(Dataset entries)
════════════════════
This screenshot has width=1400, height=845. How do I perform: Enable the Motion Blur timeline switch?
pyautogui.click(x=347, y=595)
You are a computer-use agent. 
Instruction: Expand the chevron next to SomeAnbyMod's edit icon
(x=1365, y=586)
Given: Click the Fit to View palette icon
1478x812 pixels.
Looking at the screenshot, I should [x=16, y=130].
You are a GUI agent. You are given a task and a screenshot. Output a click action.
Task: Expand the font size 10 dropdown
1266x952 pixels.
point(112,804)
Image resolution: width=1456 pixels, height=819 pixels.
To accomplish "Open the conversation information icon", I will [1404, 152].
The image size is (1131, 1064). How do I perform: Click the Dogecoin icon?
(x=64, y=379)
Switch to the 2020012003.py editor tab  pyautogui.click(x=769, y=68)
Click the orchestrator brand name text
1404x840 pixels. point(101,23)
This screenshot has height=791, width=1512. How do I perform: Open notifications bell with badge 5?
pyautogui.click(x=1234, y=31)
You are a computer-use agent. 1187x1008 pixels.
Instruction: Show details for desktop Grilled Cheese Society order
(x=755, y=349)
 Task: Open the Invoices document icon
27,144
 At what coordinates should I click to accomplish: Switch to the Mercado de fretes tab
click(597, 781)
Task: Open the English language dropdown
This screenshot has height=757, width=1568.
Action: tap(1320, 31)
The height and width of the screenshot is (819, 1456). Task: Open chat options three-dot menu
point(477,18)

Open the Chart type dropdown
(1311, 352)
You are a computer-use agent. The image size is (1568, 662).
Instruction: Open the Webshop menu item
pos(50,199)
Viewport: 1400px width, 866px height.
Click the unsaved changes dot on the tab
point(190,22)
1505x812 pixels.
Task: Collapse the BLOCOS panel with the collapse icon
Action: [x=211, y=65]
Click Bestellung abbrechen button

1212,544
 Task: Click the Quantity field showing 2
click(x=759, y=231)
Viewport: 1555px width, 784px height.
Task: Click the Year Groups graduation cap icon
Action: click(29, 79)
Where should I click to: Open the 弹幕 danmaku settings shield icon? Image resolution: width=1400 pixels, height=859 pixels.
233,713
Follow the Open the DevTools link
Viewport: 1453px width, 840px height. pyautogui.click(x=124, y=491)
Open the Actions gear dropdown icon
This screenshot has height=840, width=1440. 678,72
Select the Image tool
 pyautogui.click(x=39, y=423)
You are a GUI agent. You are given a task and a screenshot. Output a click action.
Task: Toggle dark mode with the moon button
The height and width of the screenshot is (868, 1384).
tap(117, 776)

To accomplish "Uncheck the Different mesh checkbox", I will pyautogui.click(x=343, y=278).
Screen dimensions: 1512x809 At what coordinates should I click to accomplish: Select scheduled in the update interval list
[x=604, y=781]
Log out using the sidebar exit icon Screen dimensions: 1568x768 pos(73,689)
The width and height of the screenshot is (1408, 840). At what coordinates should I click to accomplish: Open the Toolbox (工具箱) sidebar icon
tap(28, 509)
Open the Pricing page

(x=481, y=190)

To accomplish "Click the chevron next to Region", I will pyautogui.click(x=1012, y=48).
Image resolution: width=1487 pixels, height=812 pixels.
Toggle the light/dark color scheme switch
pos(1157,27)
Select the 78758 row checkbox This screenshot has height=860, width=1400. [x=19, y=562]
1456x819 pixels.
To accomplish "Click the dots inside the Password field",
════════════════════
- _What you will do_: The data given above must be transcribed exactly and completely.

- _Written response_:
This screenshot has width=1400, height=845. How do I perform: Enable the Motion Blur timeline switch?
pyautogui.click(x=347, y=595)
You are a computer-use agent. 
Instruction: Expand the chevron next to SomeAnbyMod's edit icon
(x=1365, y=586)
Given: Click the Fit to View palette icon
1478x812 pixels.
Looking at the screenshot, I should [x=16, y=130].
You are a GUI agent. You are given a task and a screenshot. Output a click action.
Task: Expand the font size 10 dropdown
1266x952 pixels.
point(112,804)
Image resolution: width=1456 pixels, height=819 pixels.
To accomplish "Open the conversation information icon", I will [1404, 152].
The image size is (1131, 1064). How do I perform: Click the Dogecoin icon?
(x=64, y=379)
Switch to the 2020012003.py editor tab  pyautogui.click(x=769, y=68)
Click the orchestrator brand name text
1404x840 pixels. point(101,23)
This screenshot has height=791, width=1512. How do I perform: Open notifications bell with badge 5?
pyautogui.click(x=1234, y=31)
You are a computer-use agent. 1187x1008 pixels.
Instruction: Show details for desktop Grilled Cheese Society order
(x=755, y=349)
 Task: Open the Invoices document icon
27,144
 At what coordinates should I click to accomplish: Switch to the Mercado de fretes tab
click(597, 781)
Task: Open the English language dropdown
This screenshot has height=757, width=1568.
Action: tap(1320, 31)
The height and width of the screenshot is (819, 1456). Task: Open chat options three-dot menu
point(477,18)

Open the Chart type dropdown
(1311, 352)
You are a computer-use agent. The image size is (1568, 662).
Instruction: Open the Webshop menu item
pos(50,199)
Viewport: 1400px width, 866px height.
Click the unsaved changes dot on the tab
point(190,22)
1505x812 pixels.
Task: Collapse the BLOCOS panel with the collapse icon
Action: [x=211, y=65]
Click Bestellung abbrechen button

1212,544
 Task: Click the Quantity field showing 2
click(x=759, y=231)
Viewport: 1555px width, 784px height.
Task: Click the Year Groups graduation cap icon
Action: click(29, 79)
Where should I click to: Open the 弹幕 danmaku settings shield icon? Image resolution: width=1400 pixels, height=859 pixels.
233,713
Follow the Open the DevTools link
Viewport: 1453px width, 840px height. pyautogui.click(x=124, y=491)
Open the Actions gear dropdown icon
This screenshot has height=840, width=1440. 678,72
Select the Image tool
 pyautogui.click(x=39, y=423)
You are a GUI agent. You are given a task and a screenshot. Output a click action.
Task: Toggle dark mode with the moon button
The height and width of the screenshot is (868, 1384).
tap(117, 776)

To accomplish "Uncheck the Different mesh checkbox", I will pyautogui.click(x=343, y=278).
Screen dimensions: 1512x809 At what coordinates should I click to accomplish: Select scheduled in the update interval list
[x=604, y=781]
Log out using the sidebar exit icon Screen dimensions: 1568x768 pos(73,689)
The width and height of the screenshot is (1408, 840). At what coordinates should I click to accomplish: Open the Toolbox (工具箱) sidebar icon
tap(28, 509)
Open the Pricing page

(x=481, y=190)

To accomplish "Click the chevron next to Region", I will pyautogui.click(x=1012, y=48).
Image resolution: width=1487 pixels, height=812 pixels.
Toggle the light/dark color scheme switch
pos(1157,27)
Select the 78758 row checkbox This screenshot has height=860, width=1400. [x=19, y=562]
1456x819 pixels.
To accomplish "Click the dots inside the Password field",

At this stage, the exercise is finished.